In the interaction with police — where Petito can be seen wearing the same shirt and necklaces as in her selfie — Petito tells an officer that Laundrie “grabbed my face.” She reenacts that by putting one hand over her mouth and across her cheek.
The officer asked: “Did he slap your face or what?”
Petito responded: “He grabbed me with his nail, and I guess that’s why it looks — I definitely have a cut right here. I can feel it. When I touch it, it burns.”
Even though a independent review later confirmed that the grab by Laundrie should have been seen as a violent act, the officer doesn’t ask about her injuries further after Petito said she hit Laundrie first, which can be a hallmark sign of an abused partner taking responsibility for the aggressor’s actions.
Strack said she isn’t sure she believes that Petito hit Laundrie first, either. Laundrie’s injuries, she said, were minor and appear to her more like attempts by Petito at self-defense; they were mostly small scratches, which seem to be caused by Laundrie moving his arm out of the way than Petito actually hitting him. Petito had said she punched his arm after he took her phone and tried to lock her out of their van. Police extensively documented his injuries.
In Utah code, any attempt by a perpetrator to cover a victim’s mouth or nose is defined as strangulation — not just someone putting their hands around another’s throat — and should be treated as aggravated assault. When Petito used her hand to cover her mouth to show officers what Laundrie allegedly did to her, Strack said, police should have recognized it as strangulation, a red flag for escalating domestic violence and a better indication that he was the primary aggressor in the situation.
Laundrie did later strangle Petito to death, investigators said.
Strack, who previously worked as a prosecutor, said victims don’t typically describe an experience like Petito’s as being “strangled” or “choked.”
“They usually say someone grabbed my face, which Gabby did,” she said. “It’s up to officers to ask more questions and know what to look for and listen for.”
Joe Bianco, a former detective who now works as a law enforcement support coordinator with Strack’s organization, said it doesn’t surprise him, though, that Petito didn’t show the selfie she had just taken to the officers.

══════

Instructions for the task »
Continue the article on the police stop involving Petito and Laundrie from the point where it stops.

Data section »
══════

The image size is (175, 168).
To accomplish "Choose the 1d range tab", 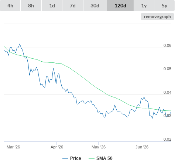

══════

Answer space »
He said, based on watching the body camera footage, that she didn’t appear comfortable with the officers. They didn’t really give her the space to collect herself, Bianco added, and open up. They were quick and asked things like if Petito wanted the officers to tell Laundrie that she loved him.
“You really have to go in there and ask questions,” Bianco said. “Have you ever documented anything like this before? Has these happened in the past? A victim then might be triggered to remember it or bring it up.”
The officers ultimately decided to categorize the case as disorderly conduct instead of domestic violence and separated Petito and Laundrie for the night. Laundrie stayed in town. And Petito stayed in the van.
In recent years, Strack said, she has seen more victims documenting domestic violence, especially with phones. She noted how Nicole Brown Simpson, the ex-wife of O.J. Simpson, kept a journal describing abuse in her marriage before she was killed.
Both Oxborrow and Strack said there were warning signs that officers missed when responding to the case, and they urged police departments to train and re-train constantly on domestic violence protocols.
Petito’s parents, Joe Petito and Nicole Schmidt, have recently been in Utah to speak in favor of SB117, a bill that would create a database for police of past domestic violence incidents and calls to police, even if the calls did not lead to criminal charges. The bill would also mandate police ask a series of questions called a Lethality Assessment Program to survivors in order to determine their potential danger.
“Our daughter, Gabby, died as a result of intimate partner violence that could have and should have been identified by law enforcement using the lethality assessment,” Schmidt said.